In previous study, immunohistochemical staining for MLH1 and MSH2 showed 100% positivity in IPMN, suggestive that MMR genes do not play a significant role in development of IPMN. Sparr et al suggested that IPMN may be part of extracolonic tumors in HNPCC because their study case showed loss of MSH2 expression, high level MSI, MSH2 gene mutation and in general, IPMN is associated with extrapancreatic neoplasms, specifically colorectal adenomas and adenocarcinomas, as well as gastric carcinomas. Our case showed loss of expression of MSH2 and MSH6 protein by immunohistochemical staining. This finding suggested that MMR genes play a role in development of IPMN, especially in patients with HNPCC, in agreement with Sparr et al.

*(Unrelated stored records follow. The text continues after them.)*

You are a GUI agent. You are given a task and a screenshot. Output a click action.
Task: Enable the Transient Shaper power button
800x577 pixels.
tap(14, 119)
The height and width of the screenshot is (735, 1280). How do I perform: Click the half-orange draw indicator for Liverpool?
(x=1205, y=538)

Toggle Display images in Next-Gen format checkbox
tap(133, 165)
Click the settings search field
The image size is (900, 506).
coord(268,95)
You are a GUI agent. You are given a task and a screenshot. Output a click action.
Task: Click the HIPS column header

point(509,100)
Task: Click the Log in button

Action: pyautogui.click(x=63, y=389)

On the other hand, IPMN can very rarely originate from heterotopic pancreas. To the best our knowledge, only 9 cases of IPMN or adenocarcinoma with IPMN arising in heterotopic pancreas were reported in English literature[3,8-15]. The mean age of these cases was 65.4 years (range: 44-80 years). They were located in stomach (4 cases), jejunum (2 cases), esophagus (1 case), duodenum (1 case), and Meckel’s diverticulum (1 case). Most cases were located in common sites of heterotopic pancreas such as stomach, duodenum, and jejunum. Clinically our case of IPMN occurred at a relatively young age that is characteristic of tumors arising in HNPCC patient.
In conclusion, we reported the second case of IPMN in a patient with HNPCC and the first case of IPMN arising in heterotopic pancreas in a patient with HNPCC. Pancreatic cancer is one of the extracolorectal tumors associated with HNPCC. IPMN is a precursor lesion of pancreatic cancer but the relationship between IPMN and HNPCC is unknown. It is important to identify HNPCC for follow up and screening tests for the family. Further studies are needed to identify the relationship between IPMN and HNPCC.

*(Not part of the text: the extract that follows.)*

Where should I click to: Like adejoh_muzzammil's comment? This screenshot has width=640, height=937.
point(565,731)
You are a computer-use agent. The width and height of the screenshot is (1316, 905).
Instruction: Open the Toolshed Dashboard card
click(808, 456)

The 49-year-old female patient was asymptomatic. Ileal mass was found on routine follow up computed tomography (CT).
On physical examination there was no palpable mass.
Follow up CT showed a submucosal tumor with increased in size from 1.7 cm to 2.2 cm during the past 2 years and newly appeared foci of suspicious for necrosis.
Histological examination demonstrated heterotopic pancreas with intraductal papillary proliferative tumor. Immunohistochemically, it was negative for MSH2 and MSH6.
The patient underwent local excision of small intestine.
This is a first report of intraductal papillary mucinous neoplasm (IPMN) arising in heterotopic pancreas with a patient with hereditary non-polyposis colorectal cancer (HNPCC).
This case report presents a first case of IPMN arising in heterotopic pancreas with a patient with HNPCC. We add a new case supporting the inclusion of IPMN in the list of extracolonic HNPCC associated tumors.
This is a case report of an interesting case of IPMN originating from the ileal heterotopic pancreas in a patient with HNPCC. The manuscript is well written and structured in its composition. It contains four figures which appear to be complete and easily accessible.